YOUR GOAL: Extend the court opinion on the Social Security disability appeal, picking up after its final heading.

United States District Court, Ninth Circuit

August 8, 2013

CAROLYN W. COLVIN, Acting Commissioner of Social Security, Defendant.


OSWALD PARADA, Magistrate Judge.

The Court[1] now rules as follows with respect to the disputed issues listed in the Joint Stipulation ("JS").[2]



As reflected in the Joint Stipulation, the disputed issues raised by Plaintiff as the grounds for reversal and/or remand are as follows:

(1) Whether the Administrative Law Judge ("ALJ") properly considered the treating physician's opinion; and
(2) Whether the ALJ properly assessed Plaintiff's credibility.

(JS at 4.)



Under 42 U.S.C. § 405(g), this Court reviews the Commissioner's decision to determine whether the Commissioner's findings are supported by substantial evidence and whether the proper legal standards were applied. DeLorme v. Sullivan , 924 F.2d 841, 846 (9th Cir. 1991). Substantial evidence means "more than a mere scintilla" but less than a preponderance. Richardson v. Perales , 402 U.S. 389, 401, 91 S.Ct. 1420, 28 L.Ed.2d 842 (1971); Desrosiers v. Sec'y of Health & Human Servs. , 846 F.2d 573, 575-76 (9th Cir. 1988). Substantial evidence is "such relevant evidence as a reasonable mind might accept as adequate to support a conclusion." Perales , 402 U.S. at 401 (citation omitted). The Court must review the record as a whole and consider adverse as well as supporting evidence. Green v. Heckler , 803 F.2d 528, 529-30 (9th Cir. 1986). Where evidence is susceptible of more than one rational interpretation, the Commissioner's decision must be upheld. Gallant v. Heckler , 753 F.2d 1450, 1452 (9th Cir. 1984).



A. The ALJ's Findings.

The ALJ found that Plaintiff has the severe impairment of multiple sclerosis. (Administrative Record ("AR") at 21.) The ALJ concluded that Plaintiff retains the residual functional capacity ("RFC") to perform sedentary work with the following limitations: he must use a cane for balance; he must avoid hazards such as "moving machinery and heights, etc., due to balance issues"; and he can frequently perform postural activities. (Id. at 22.)

The ALJ concluded Plaintiff could not perform his past relevant work as a deliverer of merchandise and as a mail carrier. (Id. at 25.) However, relying on the testimony of the vocational expert ("VE"), the ALJ determined that given Plaintiff's age, education, work experience, and RFC, there were jobs in significant number in the national economy he could perform, such as: touch-up screener printed circuit board assembly (Dictionary of Occupational Titles ("DOT") No. 726.684-110); charge account clerk (DOT No. 205.367-014); and lens inserter, optical (DOT No. 713.687-026). (Id. at 25-26.) The VE testified that the walking for these jobs would be minimal and only in a small area. (Id. at 26.) Thus, the ALJ determined that Plaintiff has not been under a disability as defined by the Social Security Act. (Id.)

B. The ALJ Properly Considered the Opinion of Plaintiff's Treating Physician.

1. The Medical Records Before the ALJ Do Not Warrant Remand.

[Data drawn from a collection]

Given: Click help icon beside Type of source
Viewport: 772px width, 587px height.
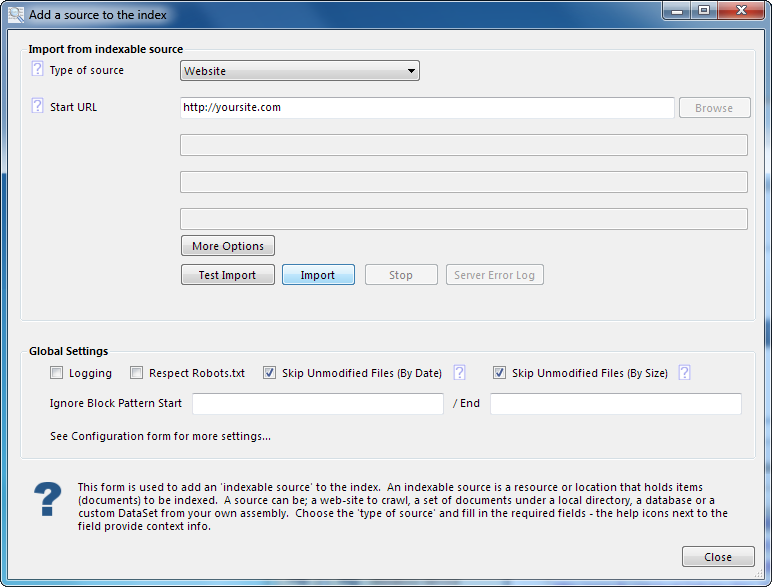Looking at the screenshot, I should [37, 70].
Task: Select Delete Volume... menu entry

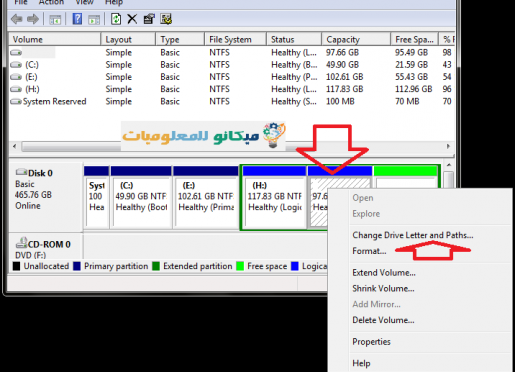Action: coord(383,320)
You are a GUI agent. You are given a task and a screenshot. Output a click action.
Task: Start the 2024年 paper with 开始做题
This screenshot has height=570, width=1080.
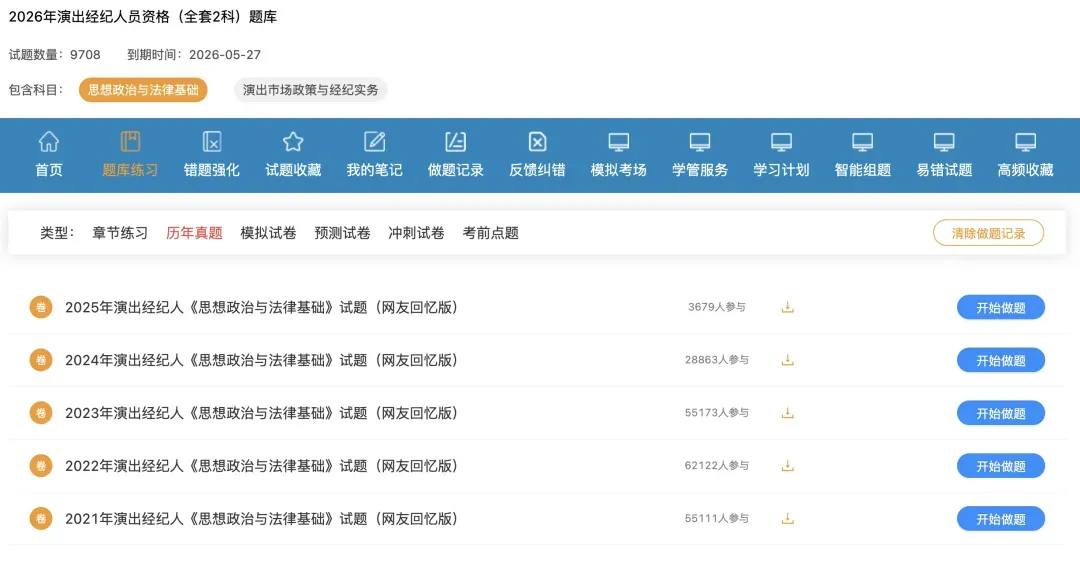pos(1001,360)
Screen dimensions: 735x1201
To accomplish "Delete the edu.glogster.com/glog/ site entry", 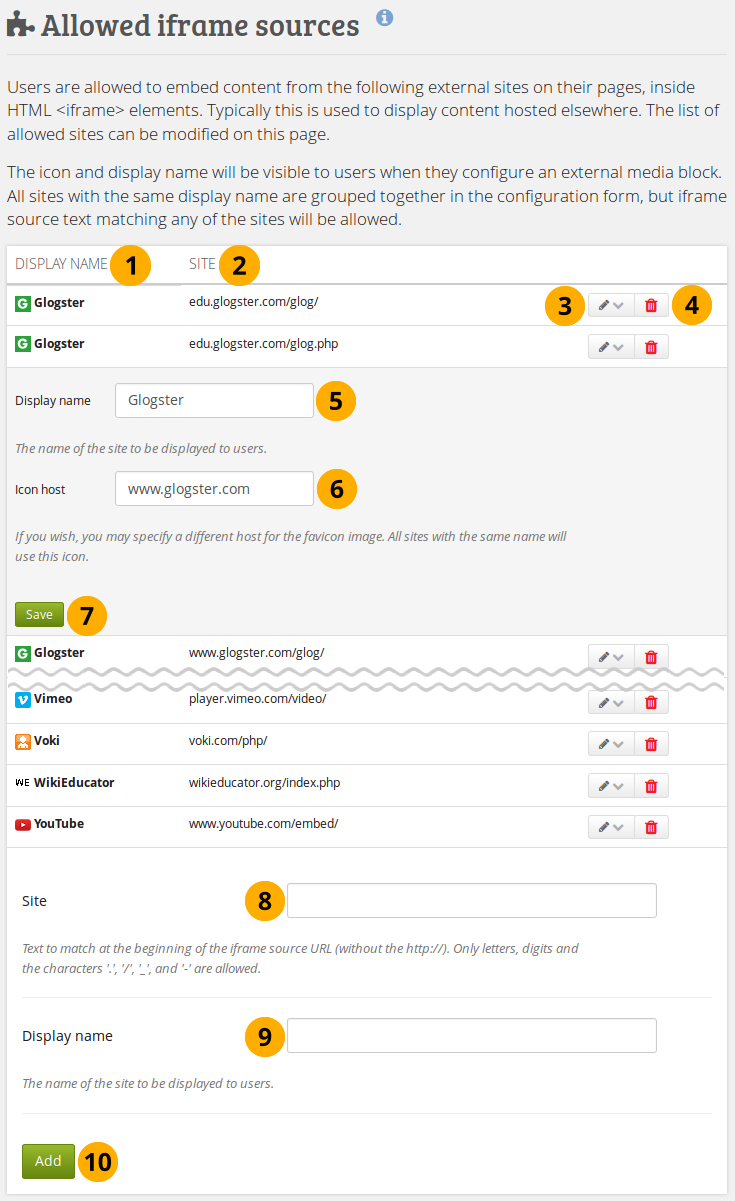I will click(651, 305).
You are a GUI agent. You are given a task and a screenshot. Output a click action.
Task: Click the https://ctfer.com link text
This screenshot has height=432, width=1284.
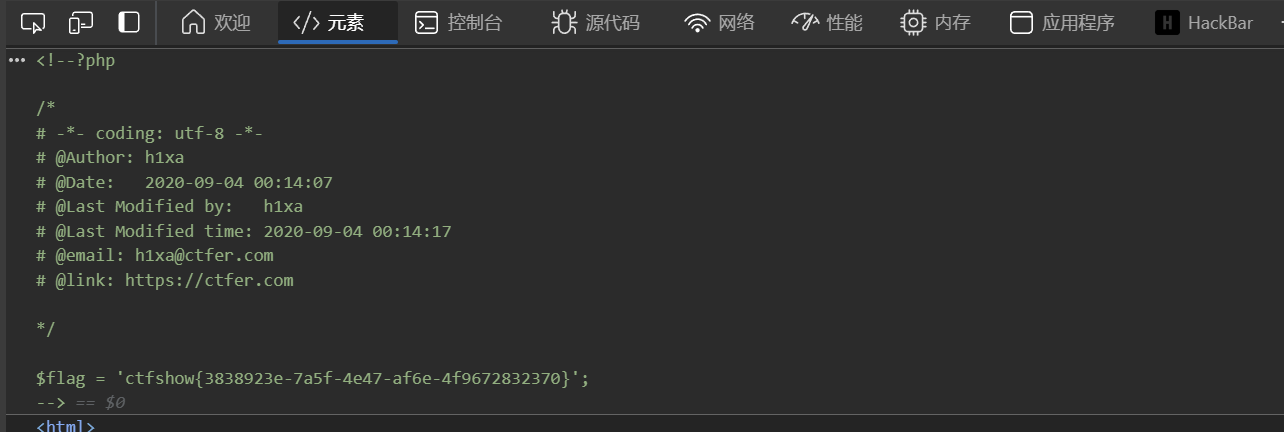[x=209, y=280]
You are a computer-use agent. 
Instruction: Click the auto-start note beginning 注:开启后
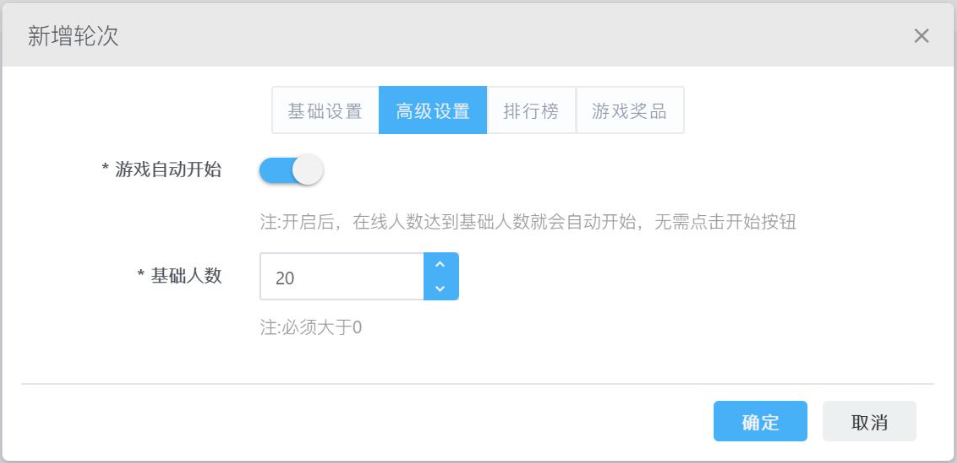(x=528, y=222)
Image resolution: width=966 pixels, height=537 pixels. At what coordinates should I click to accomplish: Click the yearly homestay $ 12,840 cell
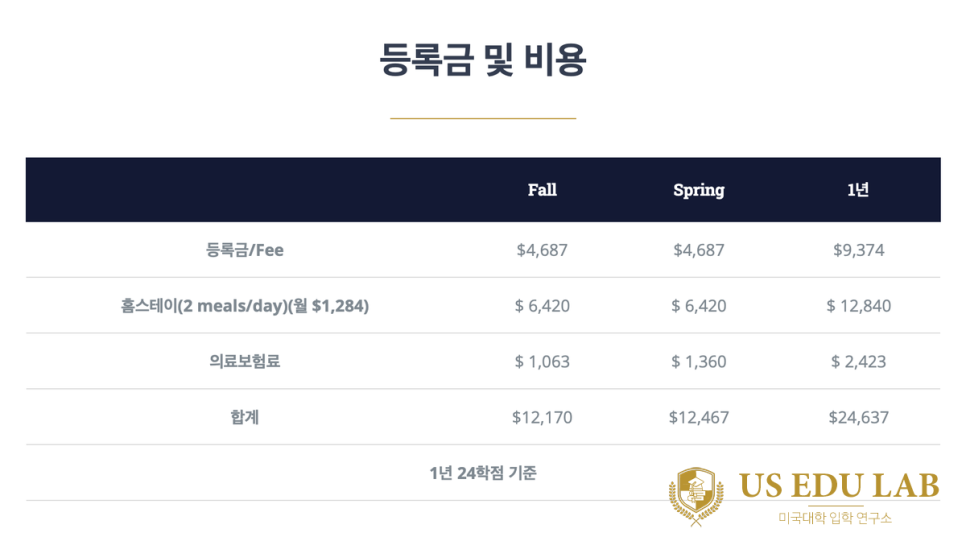(x=858, y=305)
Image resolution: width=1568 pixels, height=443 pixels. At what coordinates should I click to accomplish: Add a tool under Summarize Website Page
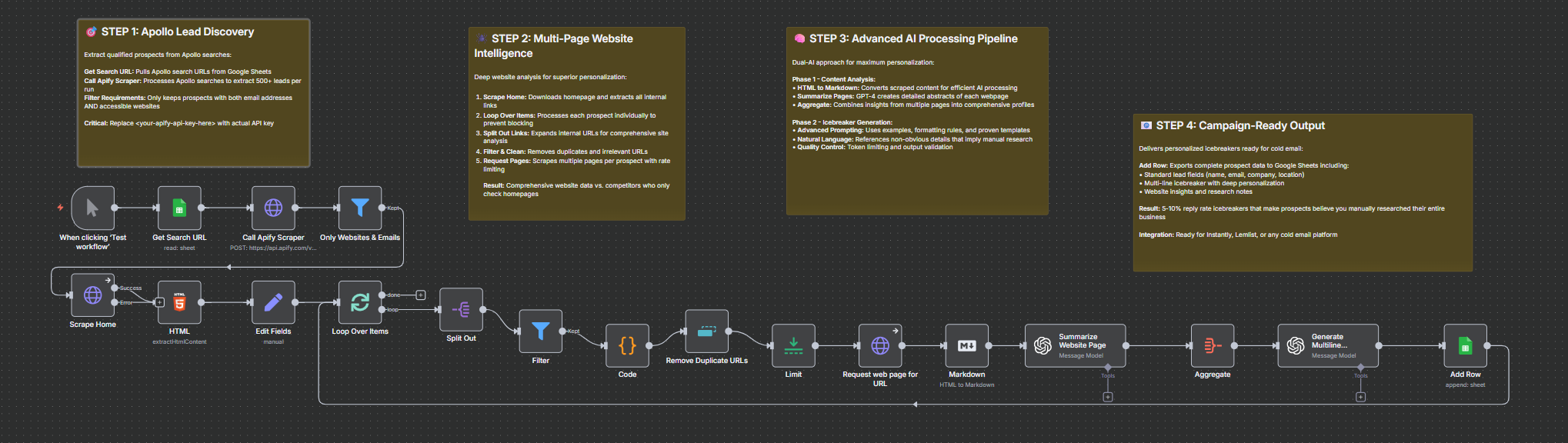tap(1108, 397)
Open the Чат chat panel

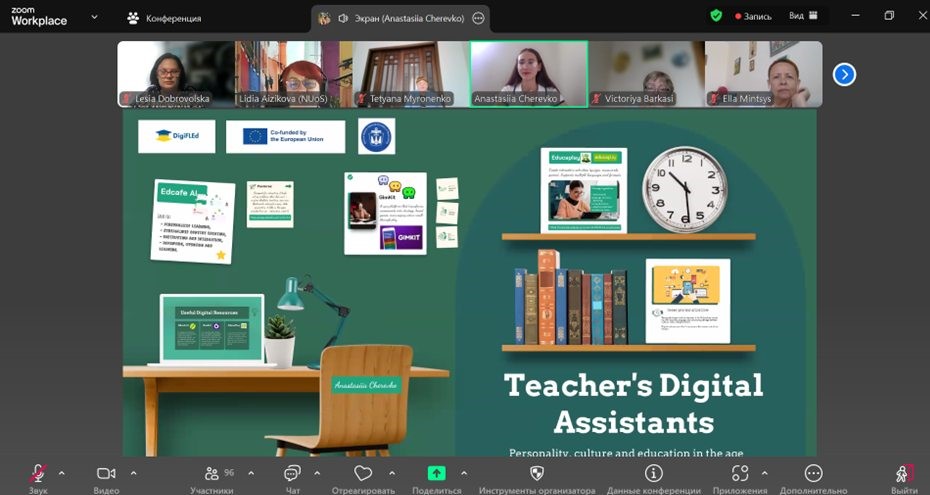(292, 474)
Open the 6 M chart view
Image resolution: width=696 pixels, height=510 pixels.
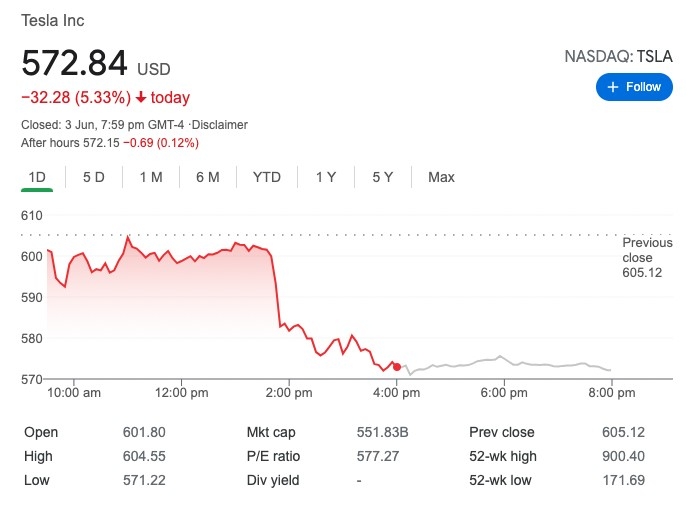(208, 177)
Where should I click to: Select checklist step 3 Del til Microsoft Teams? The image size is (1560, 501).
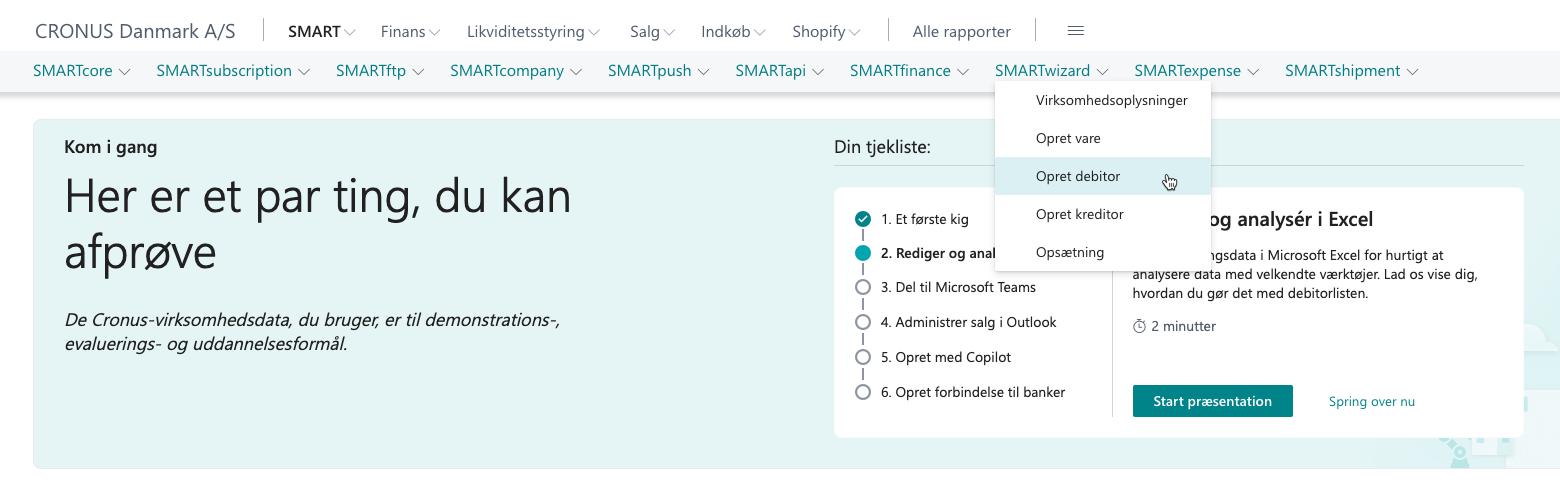957,287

WRITTEN RESPONSE:
It is well established in the Ninth Circuit that a treating physician's opinion is entitled to special weight, because a treating physician is employed to cure and has a greater opportunity to know and observe the patient as an individual. McAllister v. Sullivan , 888 F.2d 599, 602 (9th Cir. 1989). "The treating physician's opinion is not, however, necessarily conclusive as to either a physical condition or the ultimate issue of disability." Magallanes v. Bowen , 881 F.2d 747, 751 (9th Cir. 1989). The weight given a treating physician's opinion depends on whether it is supported by sufficient medical data and is consistent with other evidence in the record. 20 C.F.R. §§ 404.1527(d), 416.927(d). Where the treating physician's opinion is uncontroverted by another doctor, it may be rejected only for "clear and convincing" reasons. Lester v. Chater , 81 F.3d 821, 830 (9th Cir. 1995); Baxter v. Sullivan , 923 F.2d 1391, 1396 (9th Cir. 1991). If the treating physician's opinion is controverted, it may be rejected only if the ALJ makes findings setting forth specific and legitimate reasons that are based on the substantial evidence of record. Thomas v. Barnhart , 278 F.3d 947, 957 (9th Cir. 2002); Magallanes , 881 F.2d at 751; Winans v. Bowen , 853 F.2d 643, 647 (9th Cir. 1987). The ALJ can "meet this burden by setting out a detailed and thorough summary of the facts and conflicting clinical evidence, stating his interpretation thereof, and making findings." Thomas , 278 F.3d at 957 (citation omitted) (quotation omitted).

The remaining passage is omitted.